● SUPPLIED DATA:
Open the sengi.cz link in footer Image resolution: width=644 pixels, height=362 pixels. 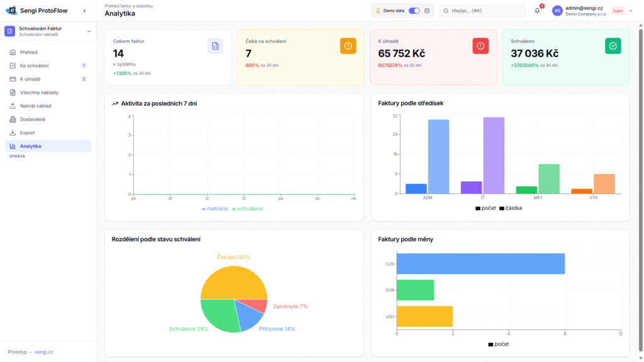click(44, 352)
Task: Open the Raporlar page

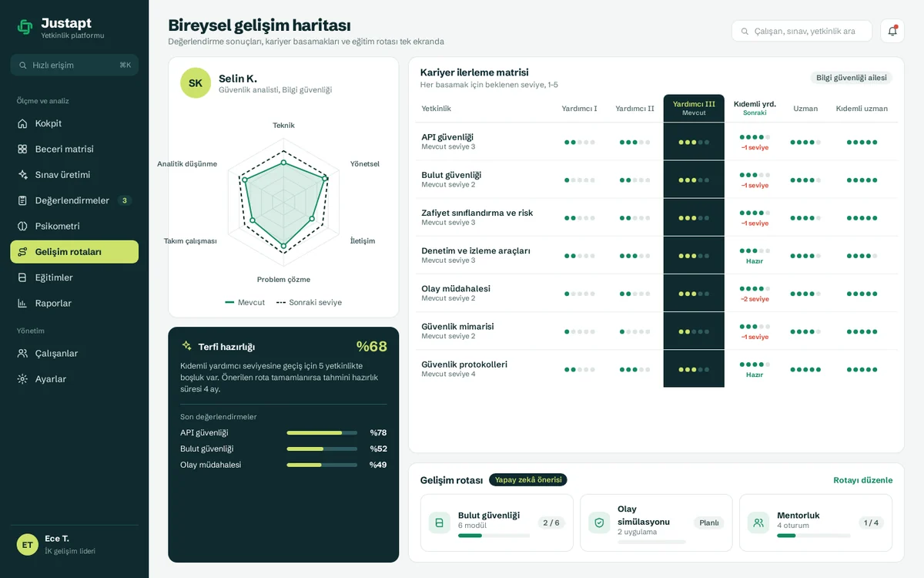Action: [74, 303]
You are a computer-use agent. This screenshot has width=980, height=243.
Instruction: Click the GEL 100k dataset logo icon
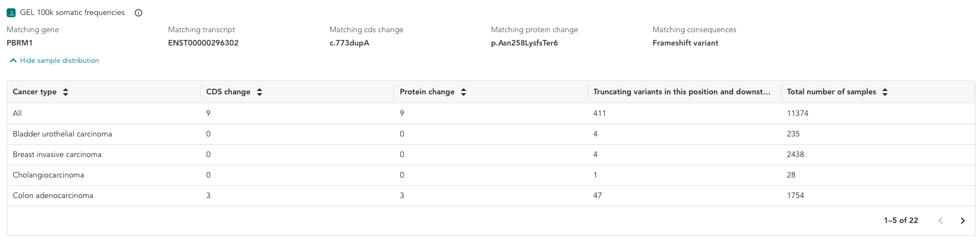[11, 13]
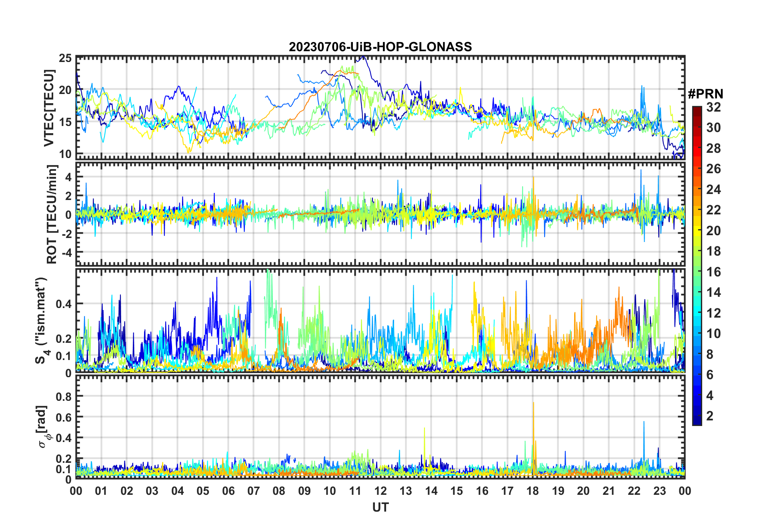
Task: Click the 25 tick on VTEC axis
Action: [x=65, y=59]
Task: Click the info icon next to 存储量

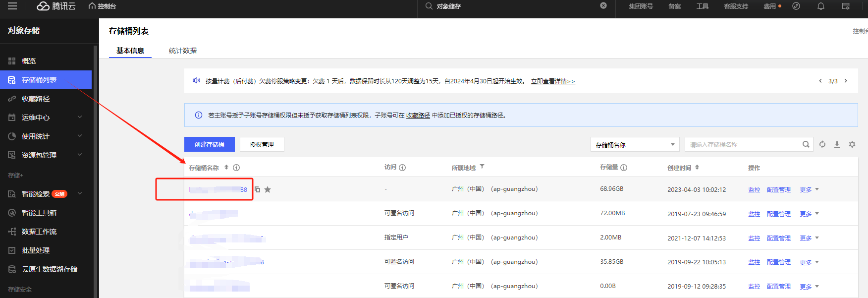Action: (x=624, y=168)
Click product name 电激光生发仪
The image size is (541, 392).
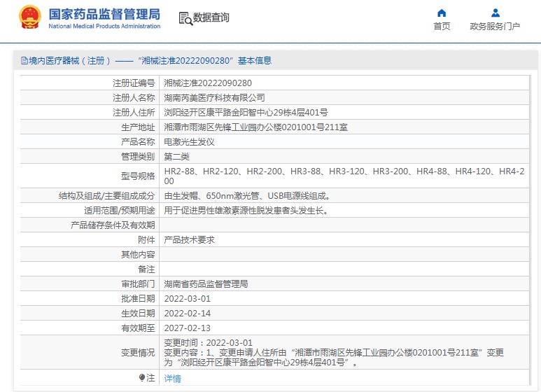tap(189, 141)

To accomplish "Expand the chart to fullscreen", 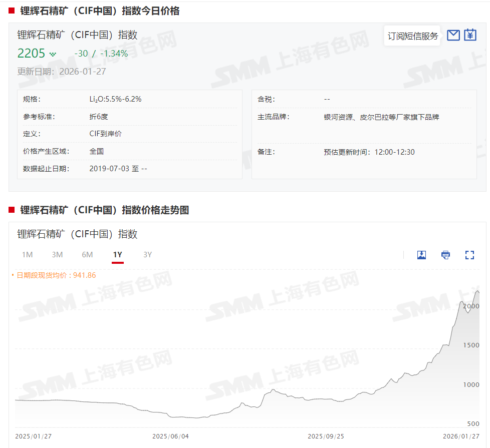I will (469, 255).
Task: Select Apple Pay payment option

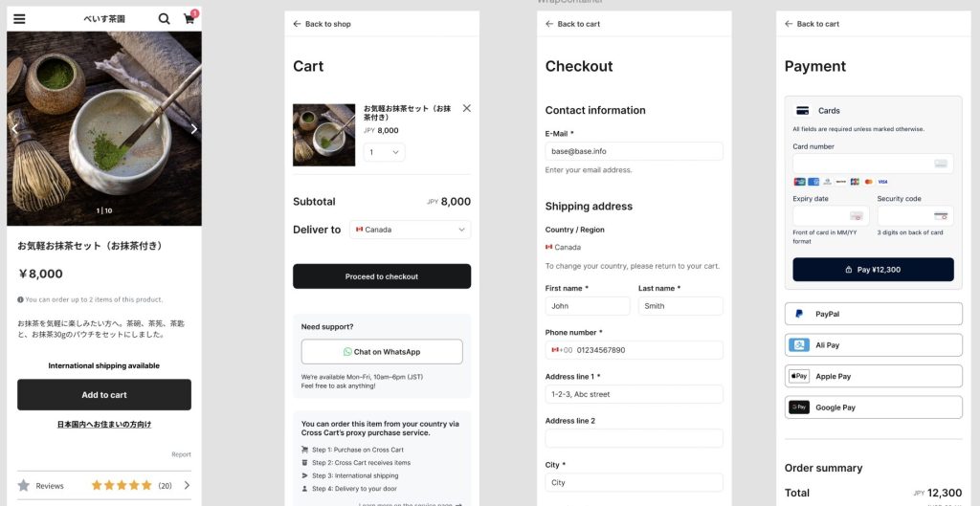Action: pyautogui.click(x=873, y=376)
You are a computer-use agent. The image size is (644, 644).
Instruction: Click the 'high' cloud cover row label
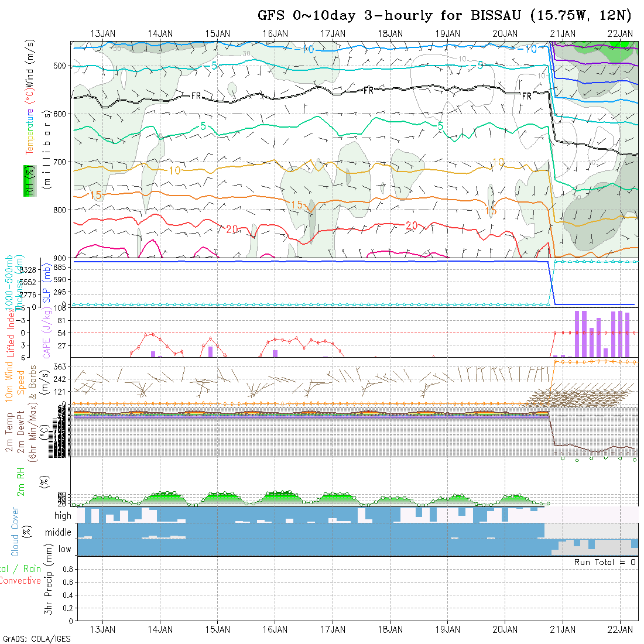click(63, 516)
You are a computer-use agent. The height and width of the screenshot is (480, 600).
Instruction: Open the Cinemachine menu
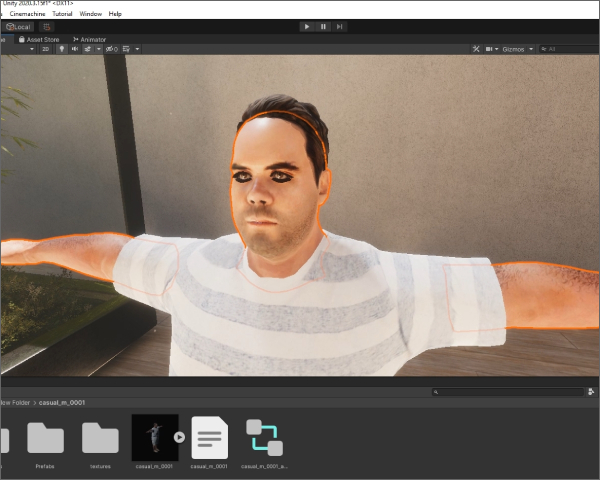27,14
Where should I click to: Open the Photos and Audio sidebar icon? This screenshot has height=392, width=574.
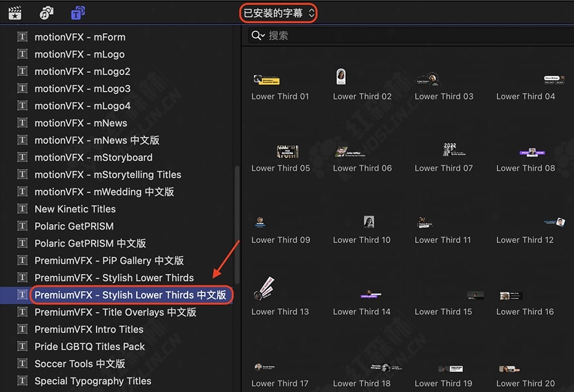[x=47, y=13]
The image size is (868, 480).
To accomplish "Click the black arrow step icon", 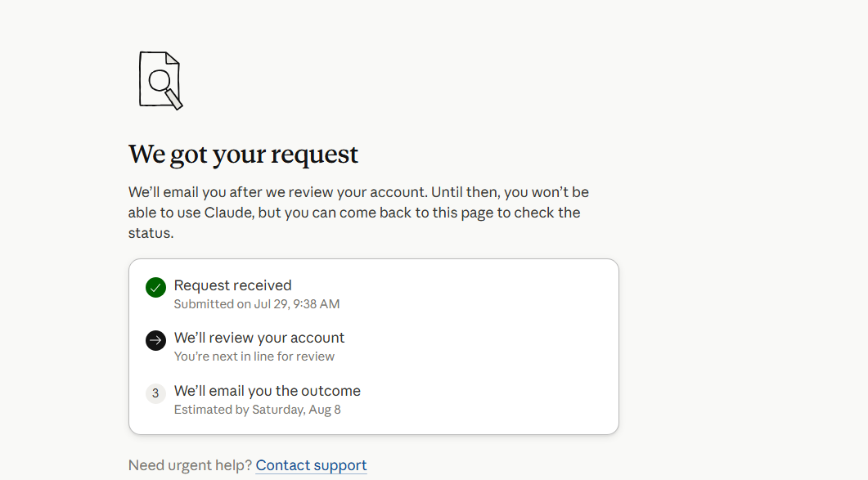I will (x=155, y=340).
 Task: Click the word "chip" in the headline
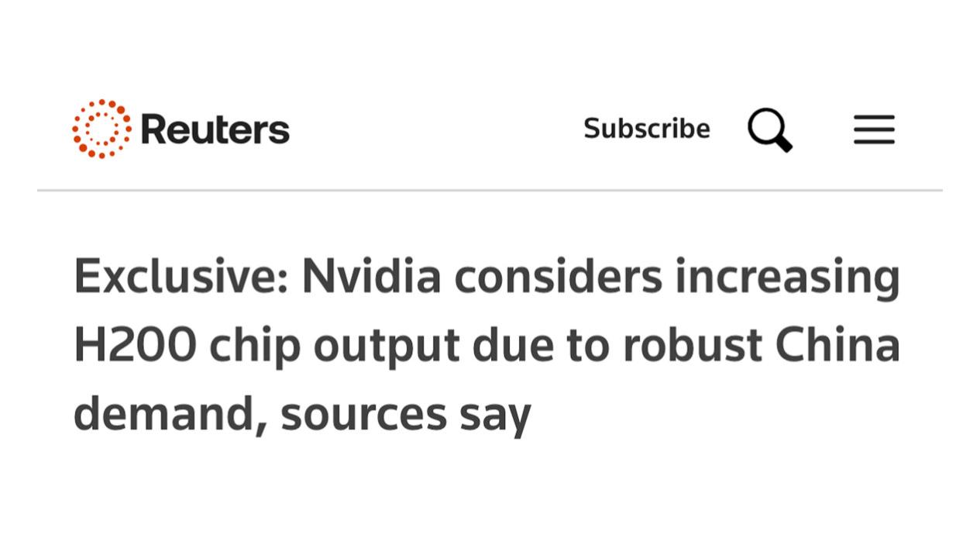[x=254, y=347]
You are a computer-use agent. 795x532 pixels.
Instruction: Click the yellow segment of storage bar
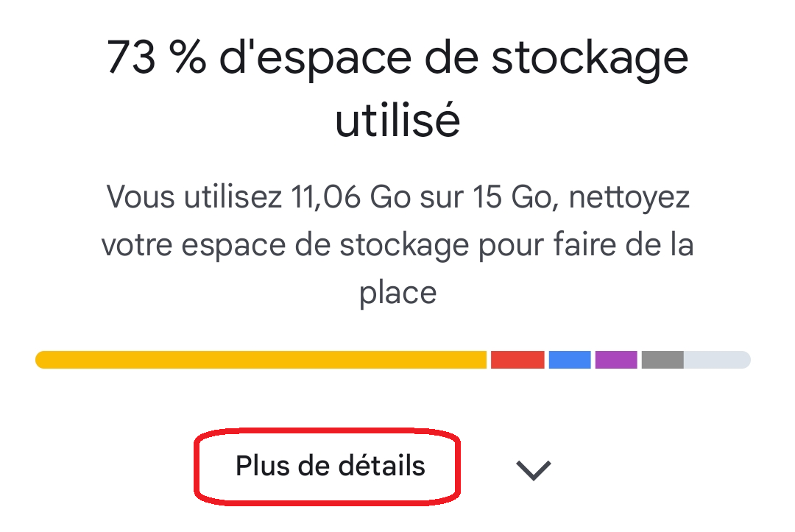(261, 360)
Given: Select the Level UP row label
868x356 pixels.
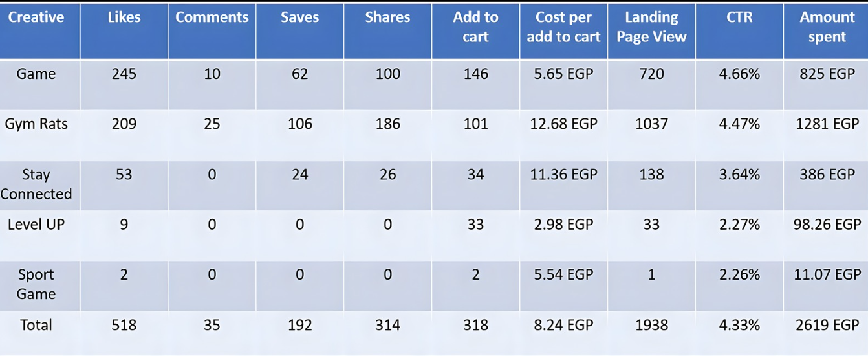Looking at the screenshot, I should click(x=36, y=225).
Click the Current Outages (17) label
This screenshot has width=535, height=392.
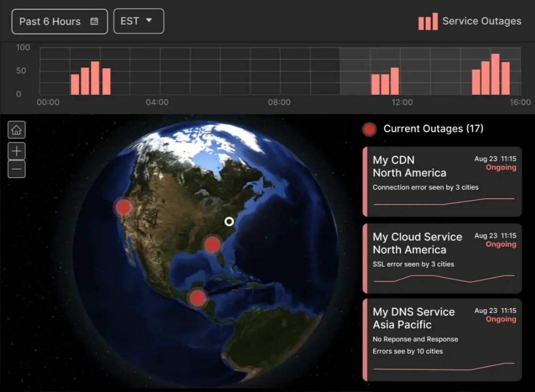(434, 129)
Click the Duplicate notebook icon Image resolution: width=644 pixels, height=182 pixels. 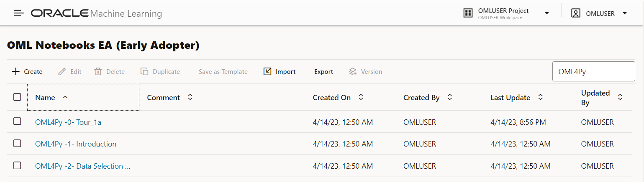pos(144,72)
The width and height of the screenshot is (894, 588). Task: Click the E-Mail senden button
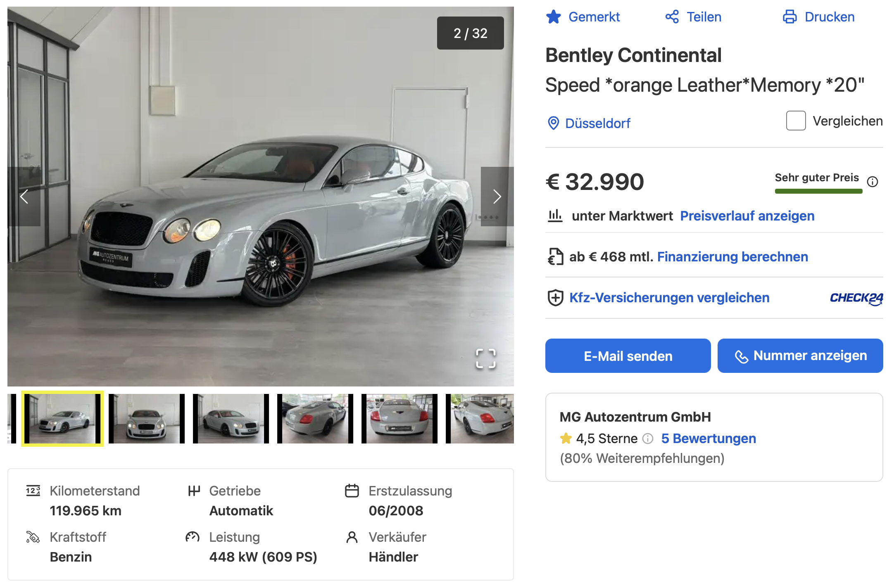pyautogui.click(x=628, y=356)
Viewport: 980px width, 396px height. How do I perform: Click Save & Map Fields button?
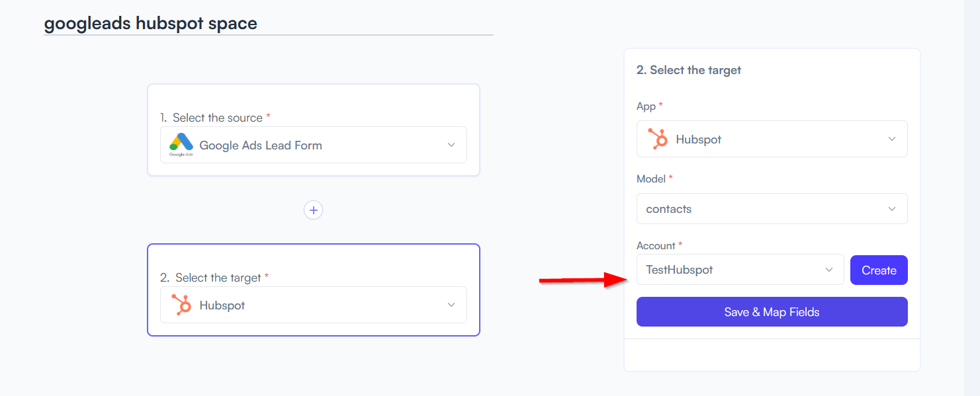pyautogui.click(x=772, y=312)
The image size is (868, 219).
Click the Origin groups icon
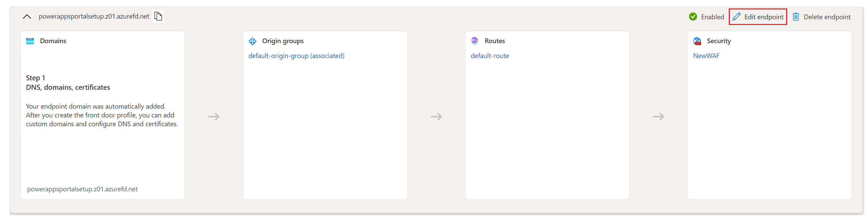point(252,41)
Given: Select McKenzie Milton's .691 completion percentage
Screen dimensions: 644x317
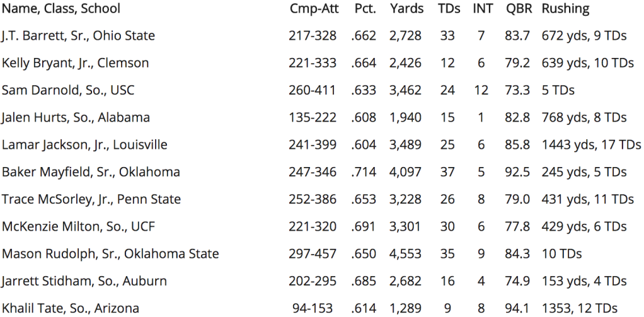Looking at the screenshot, I should tap(364, 227).
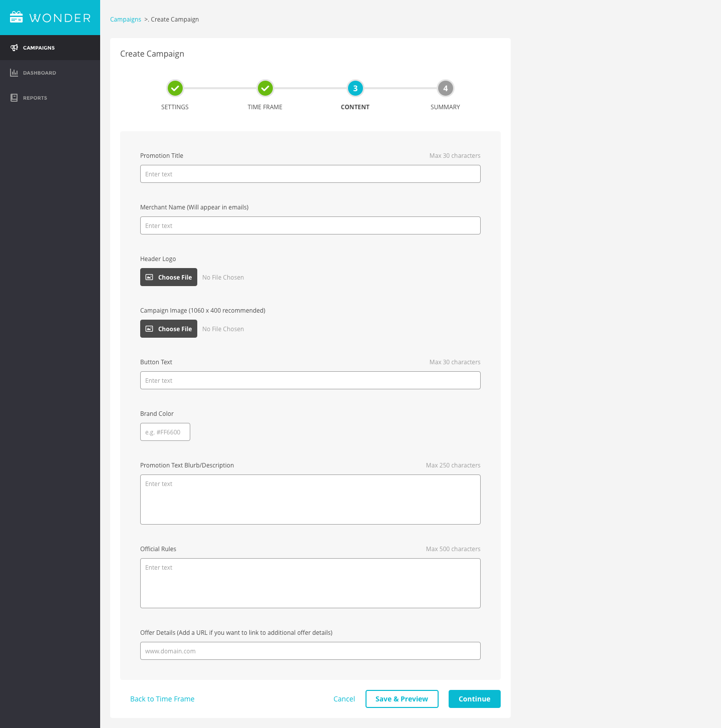Cancel the campaign creation
Image resolution: width=721 pixels, height=728 pixels.
point(344,698)
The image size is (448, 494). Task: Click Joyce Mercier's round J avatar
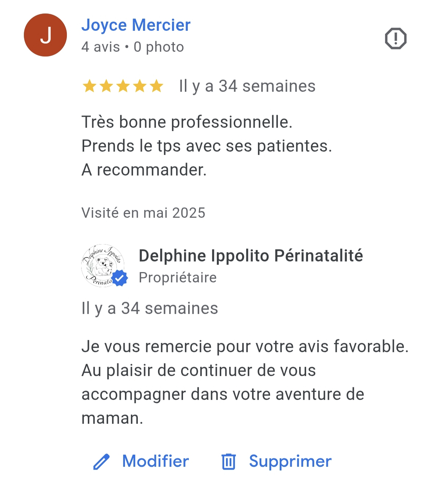[x=45, y=35]
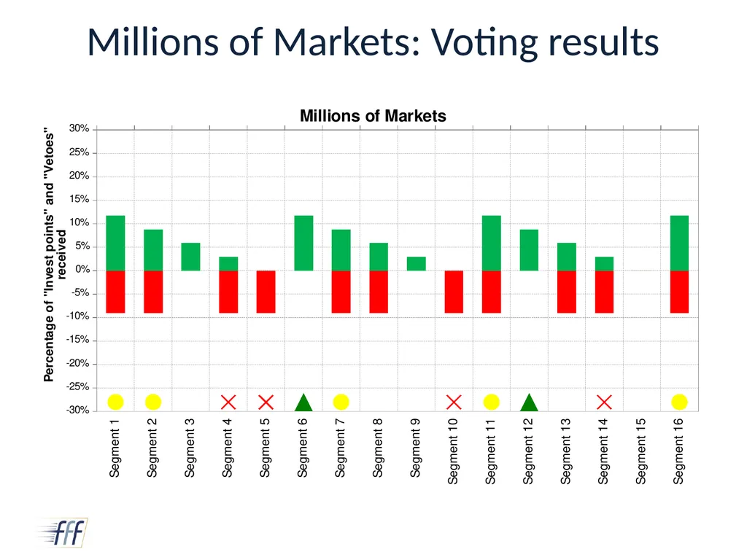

● PROBLEM: For each line in the data that holds the word "computer", copy the line.

● WRITTEN SOLUTION:
You are a computer-use agent. This screenshot has width=980, height=243.
You are a computer-use agent. The image size is (644, 644).
You are a computer-use agent. The height and width of the screenshot is (480, 600).
You are a computer-use agent. 795x532 pixels.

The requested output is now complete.